I will change your matrix definition a bit to make "NA"
characters into actual missing values (NA
) which have a special meaning in R that is close to the behavior you want.
mat <- matrix("", 10, 12)
mat[c(1, 4, 6),] <- sample(c("AA", "AB", "BB"), 18, TRUE)
mat[c(2, 3, 10),] <- sample(c("AA", "BB", "AB"), 18, TRUE)
mat[c(5, 8),] <- sample(c("BB", "AB", "BB"), 12, TRUE)
mat[c(7, 9),] <- sample(c("AA", "AA", "BB"), 12, TRUE)
mat[3,4] <- NA
mat[2,5] <- NA
You also have not provided with the values of all possible matches, so I am going to make some assumptions. These values can be changed without breaking the code.
For step 1, I am going to make a named vector that can be indexed using the pair names bunched together. So AA vs BA becomes 'AABA'
.
pair <- c('AAAA', 'AAAB', 'AABB', 'ABAB', 'ABBB', 'BBBB')

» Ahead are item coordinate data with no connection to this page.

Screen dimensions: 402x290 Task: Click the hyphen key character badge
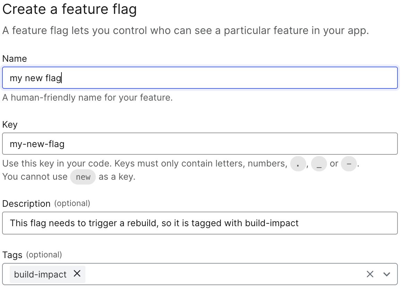coord(349,163)
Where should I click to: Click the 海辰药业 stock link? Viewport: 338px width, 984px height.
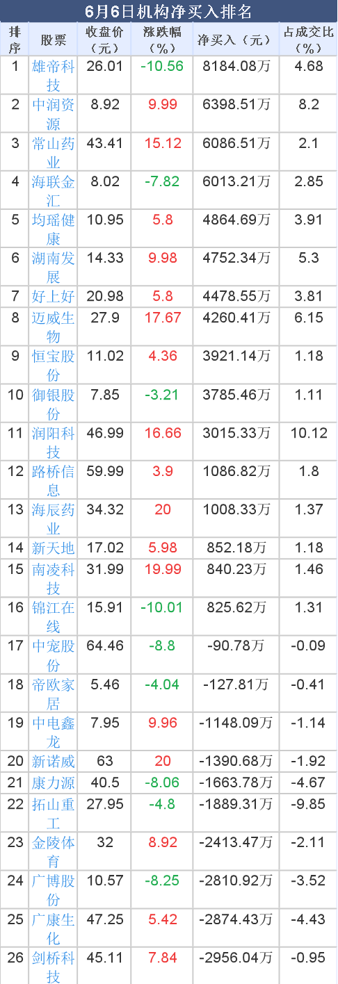pyautogui.click(x=54, y=518)
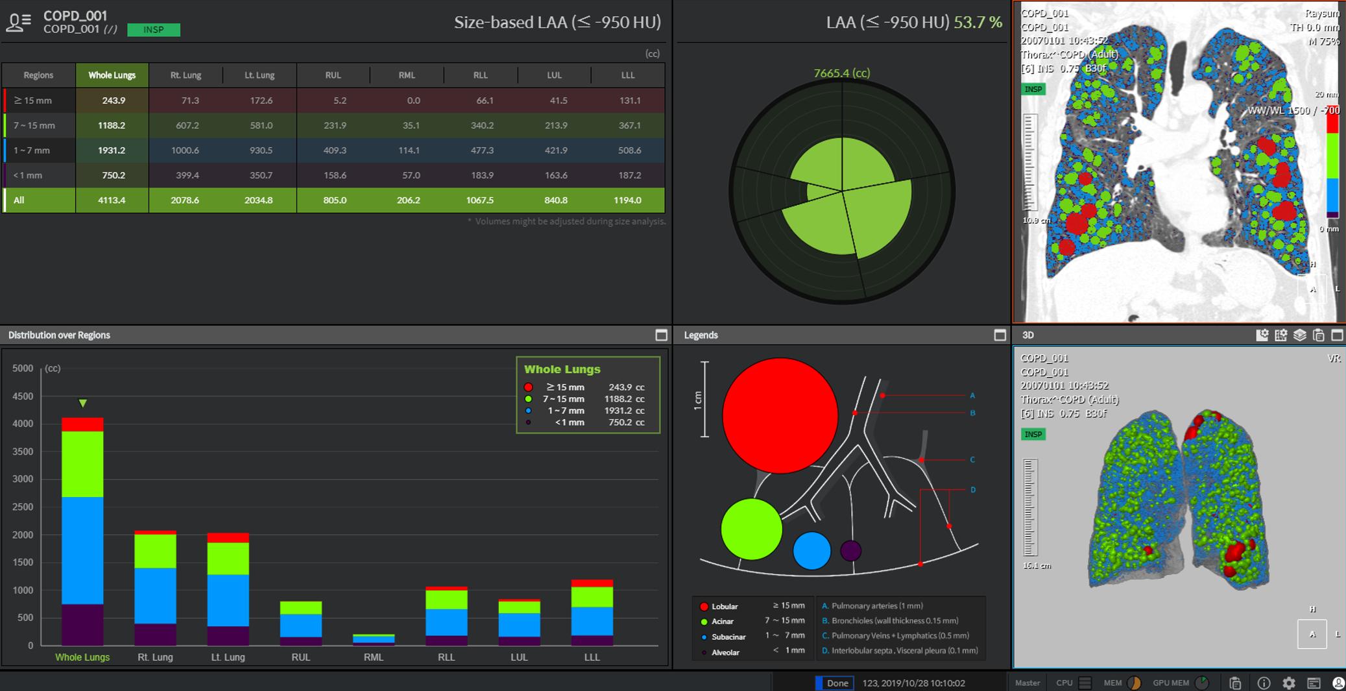The height and width of the screenshot is (691, 1346).
Task: Select the Rt. Lung column header
Action: pyautogui.click(x=186, y=75)
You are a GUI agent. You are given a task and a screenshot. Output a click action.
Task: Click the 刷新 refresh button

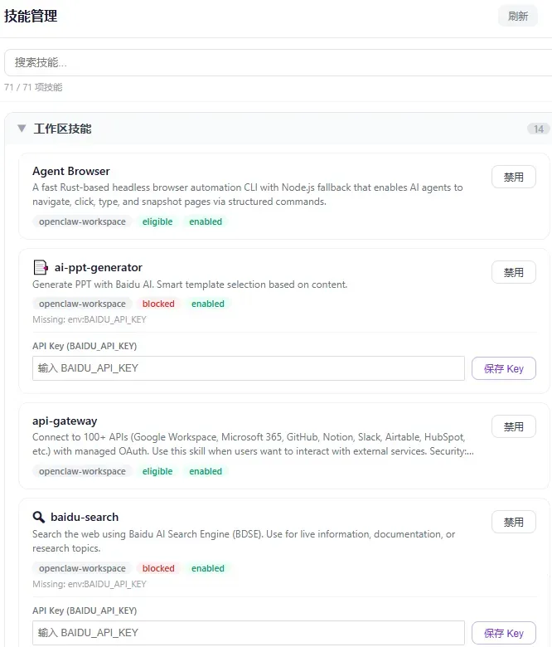coord(517,16)
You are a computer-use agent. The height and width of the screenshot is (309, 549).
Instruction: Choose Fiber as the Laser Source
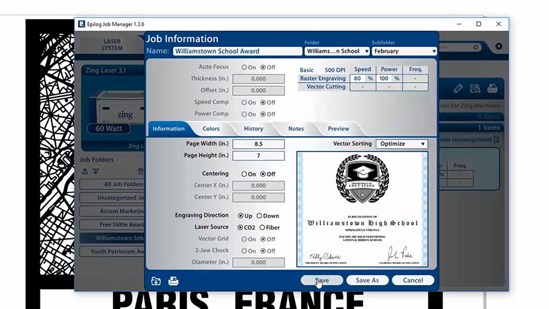(263, 228)
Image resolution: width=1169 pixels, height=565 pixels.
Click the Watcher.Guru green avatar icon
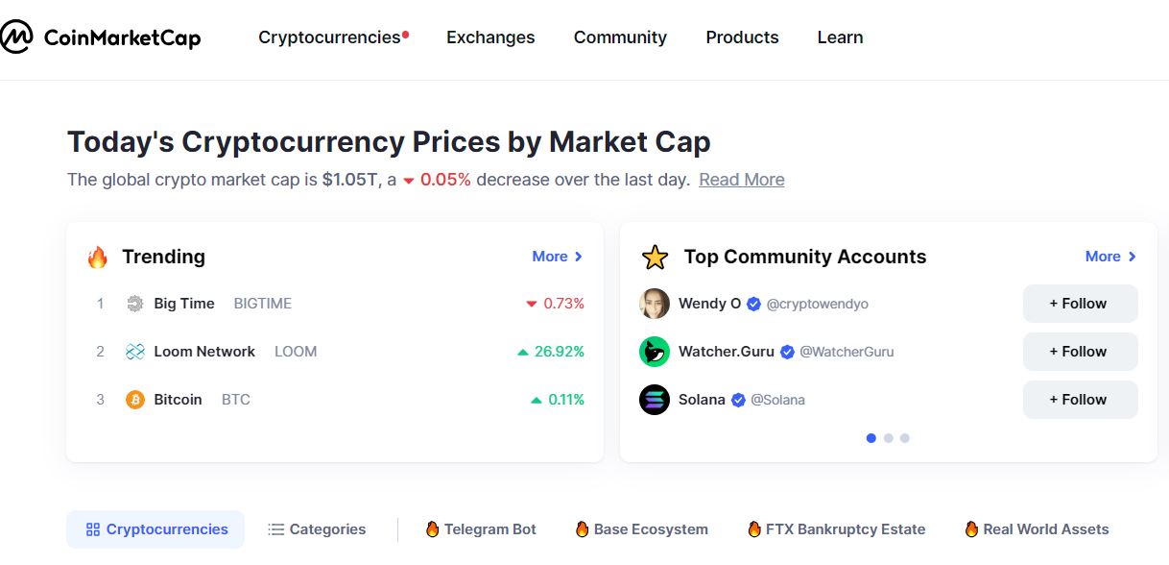(655, 352)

value <- c(1, 0.5, 0, 0.5, 0.5, 1)
# add reverse pairing (I am assuming symmetry)
pair <- c(pair, paste0(substr(pair, 3, 4), substr(pair, 1, 2)))
value <- c(value, value)
names(value) <- pair
Check how the vector value
looks at this point to make sure it's what you want. Next we define a function that uses this globally defined vector and returns what you want at the end of step 4. You may want to include the vector definition in the function body, but I feel that would not be efficient.
compare <- function(row1, row2){
# get total value of match from 2 vectors
# get vector of complete cases (not having any NAs)
good.cases <- complete.cases(cbind(row1, row2))
na.cases <- length(row1) - good.cases
total.value <- sum(value[paste0(row1, row2)], na.rm=TRUE) + 0.5*na.cases
total.value/good.cases
}
At this point I get total.value
of 6.5 from comparing the first 2 rows, but that is probably due to a wrong assumption in value
.
For step 5, we use a double loop:
# start empty matrix with match values
n <- nrow(mat)
matches <- matrix(rep(NA, n*n), nrow=n)
for (i in 1:n){
for (j in i:n){ ## if symmetric, only half matrix is enough
matches[i, j] <- compare(mat[i, ], mat[j, ])
}
}
I hope that helps.
Edit: Changed compare()
to assign a value to NA cases after request in the comments.